» **Exercise**: Your copy should contain exactly the lines from the one that holds "Open SQLエディタ in the sidebar" through the end of the material, reproduced as written, with no pictures.

• • • • • • •

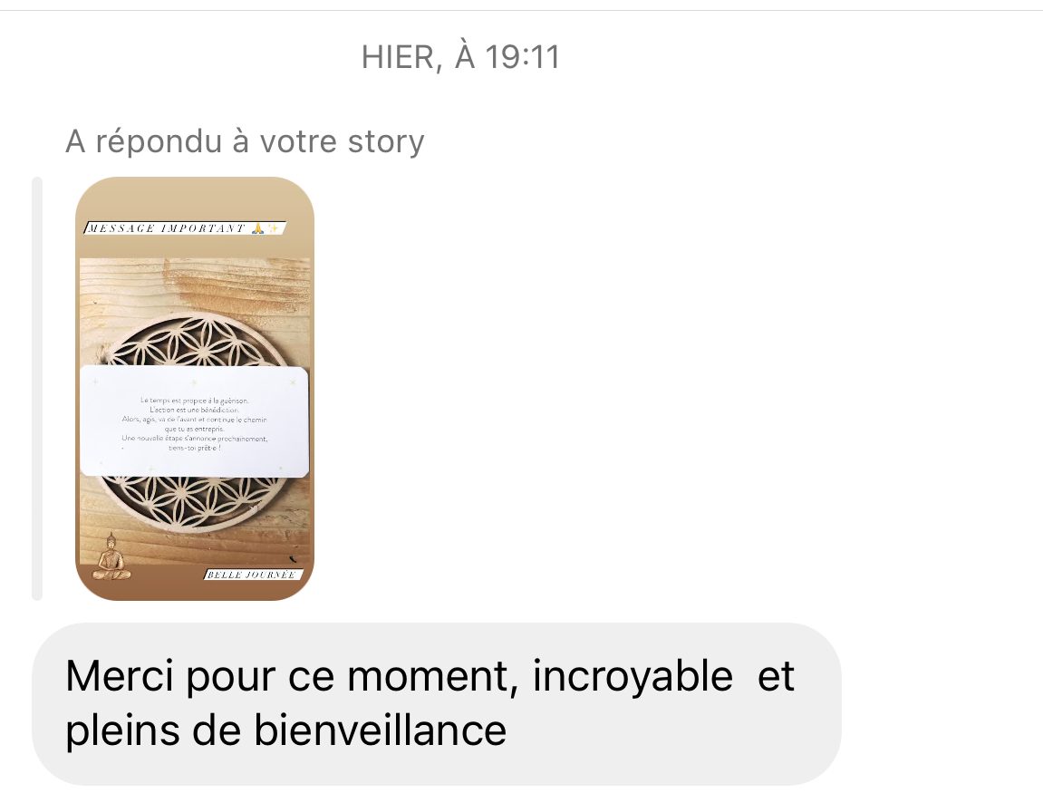Viewport: 1043px width, 793px height.
Task: Click the word "incroyable" in the message
Action: coord(633,677)
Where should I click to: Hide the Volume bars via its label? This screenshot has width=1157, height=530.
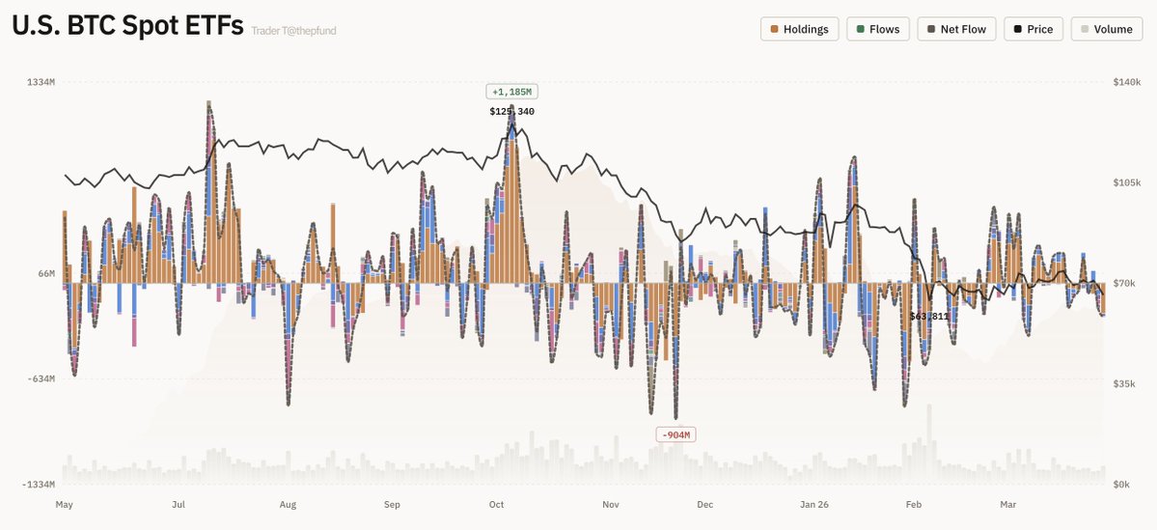(x=1113, y=29)
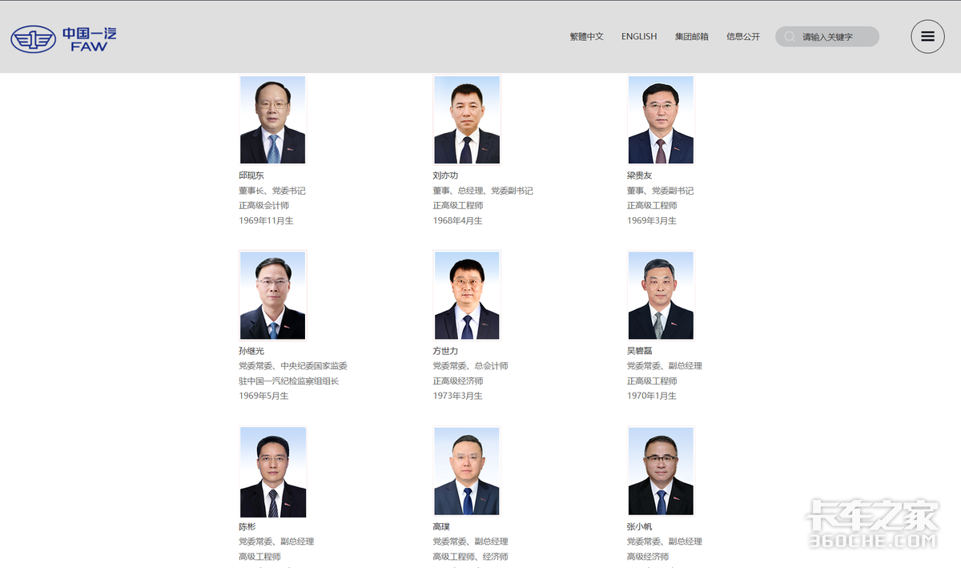Select the name 刘亦功
The width and height of the screenshot is (961, 568).
coord(446,175)
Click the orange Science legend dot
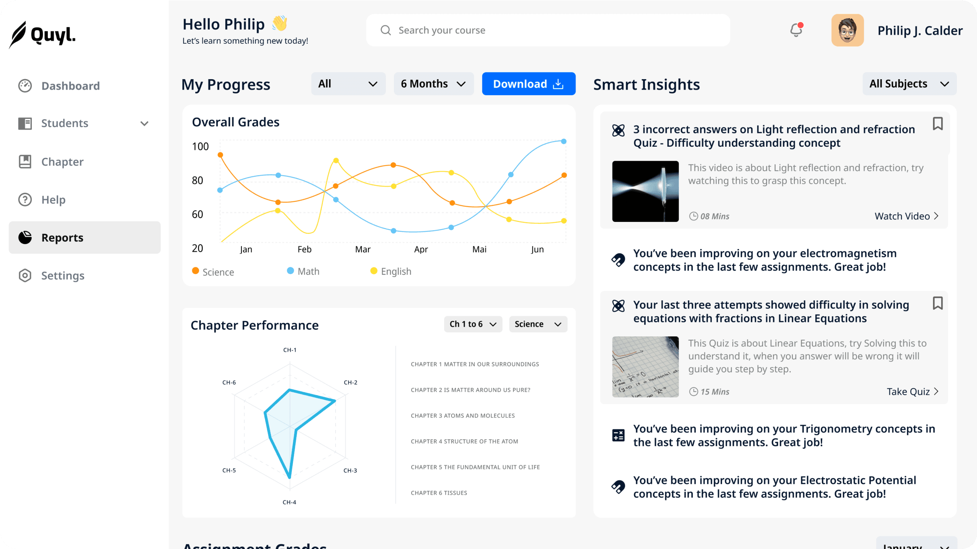This screenshot has width=977, height=549. (196, 271)
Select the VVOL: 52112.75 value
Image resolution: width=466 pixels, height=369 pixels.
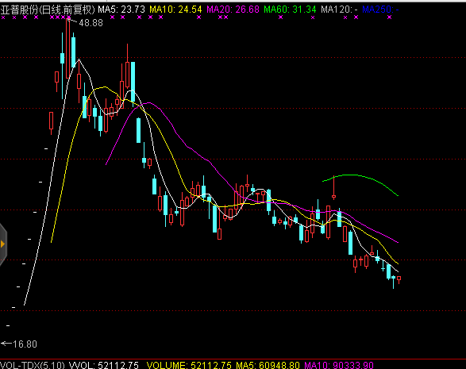(x=104, y=365)
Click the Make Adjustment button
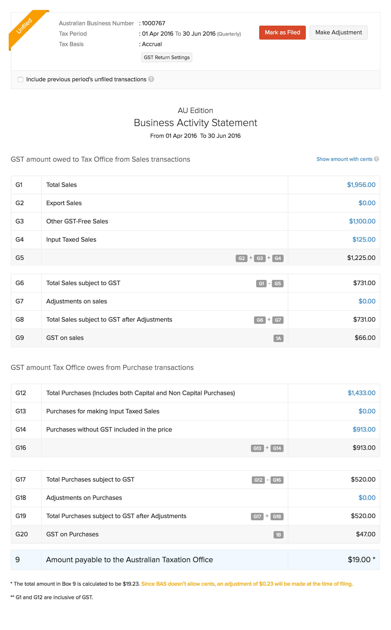 pos(338,33)
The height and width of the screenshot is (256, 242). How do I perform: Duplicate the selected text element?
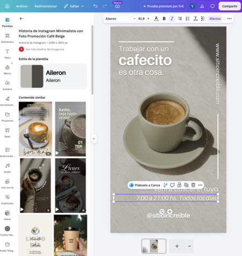pos(186,185)
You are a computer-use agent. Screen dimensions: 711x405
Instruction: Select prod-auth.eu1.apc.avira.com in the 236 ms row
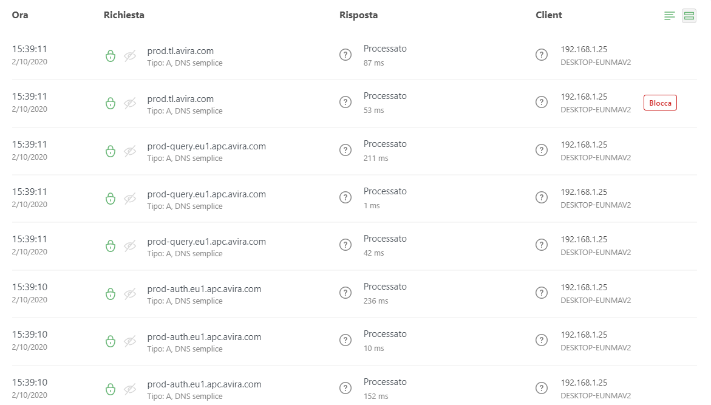(204, 289)
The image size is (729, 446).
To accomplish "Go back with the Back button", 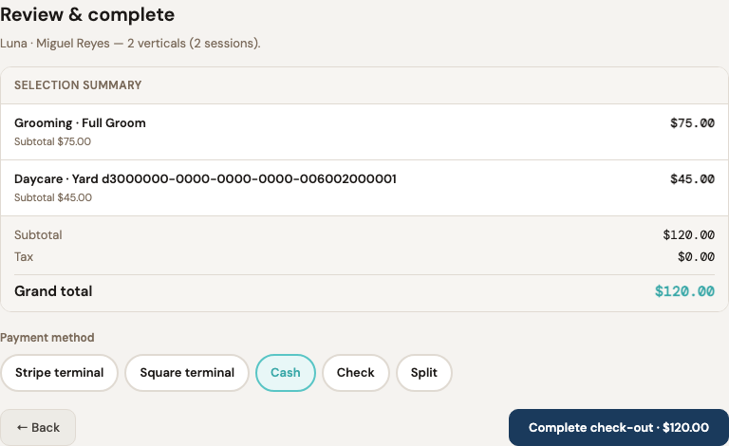I will tap(38, 427).
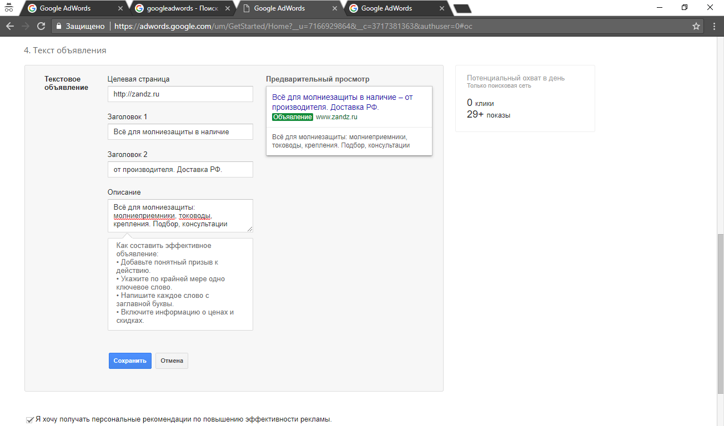Focus the Заголовок 1 input field
This screenshot has height=426, width=724.
tap(180, 132)
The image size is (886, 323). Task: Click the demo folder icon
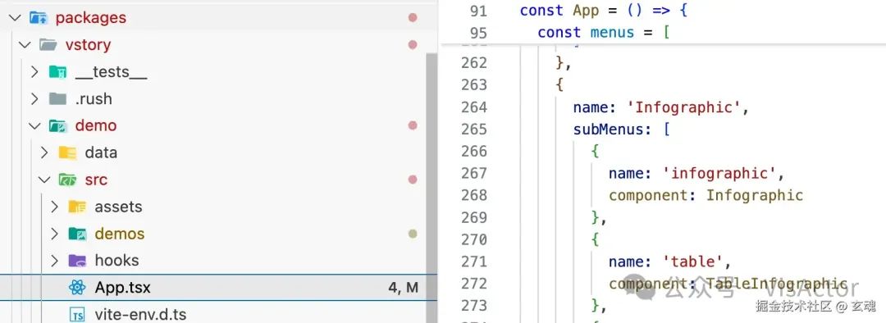(57, 125)
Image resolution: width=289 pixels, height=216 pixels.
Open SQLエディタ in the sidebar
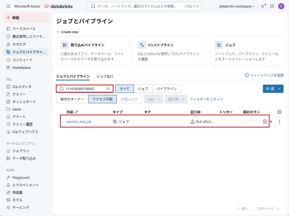22,87
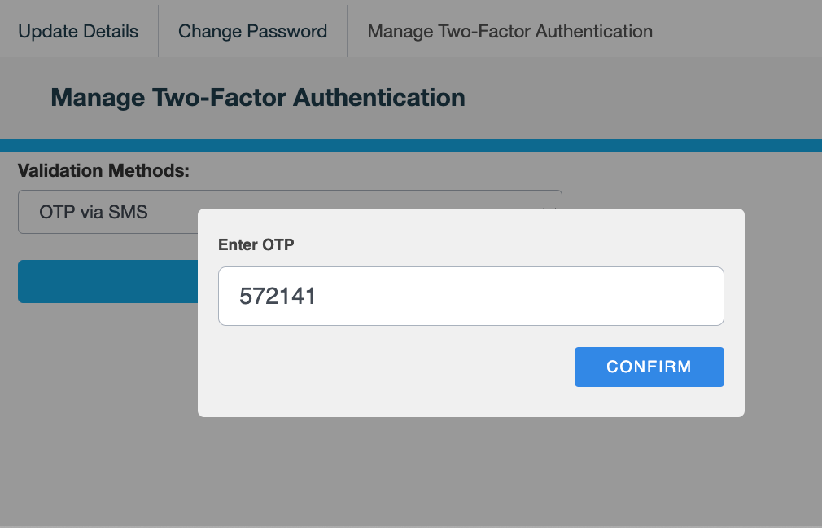Click empty dialog space left of CONFIRM
Screen dimensions: 822x528
tap(391, 367)
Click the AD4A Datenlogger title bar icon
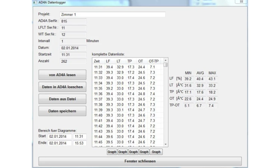This screenshot has width=280, height=168. (35, 2)
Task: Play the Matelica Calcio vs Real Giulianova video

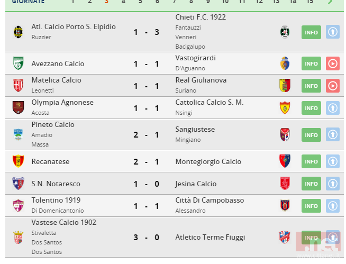Action: [332, 86]
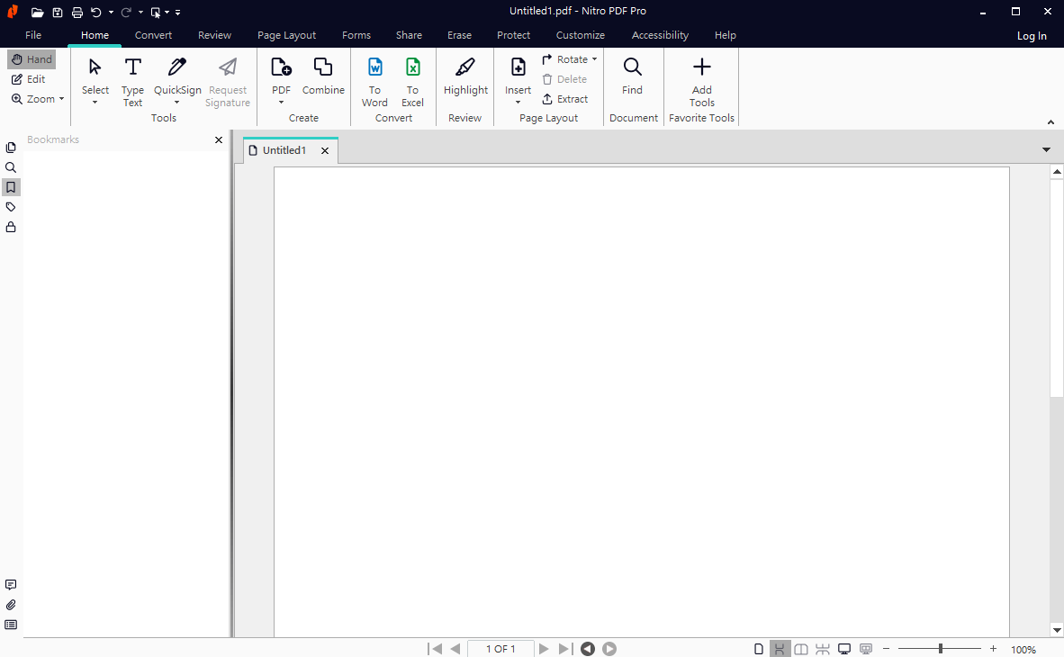Click the Highlight tool in Review group
This screenshot has width=1064, height=657.
point(465,77)
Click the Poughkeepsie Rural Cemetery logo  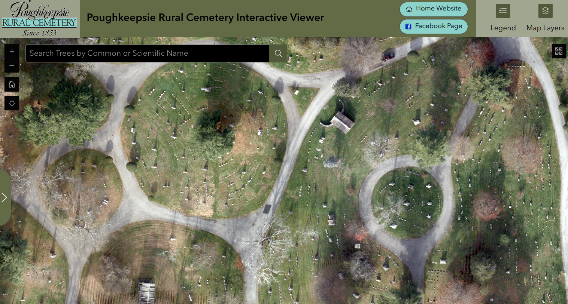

• • • • • • •

» **Your solution**:
Open SQLエディタ in the sidebar
22,87
Click empty dialog space left of CONFIRM
Screen dimensions: 822x528
tap(391, 367)
Click the AD4A Datenlogger title bar icon
This screenshot has width=280, height=168. (35, 2)
Task: Play the Matelica Calcio vs Real Giulianova video

Action: [332, 86]
Click the Highlight tool in Review group
This screenshot has width=1064, height=657.
point(465,77)
Click the Poughkeepsie Rural Cemetery logo  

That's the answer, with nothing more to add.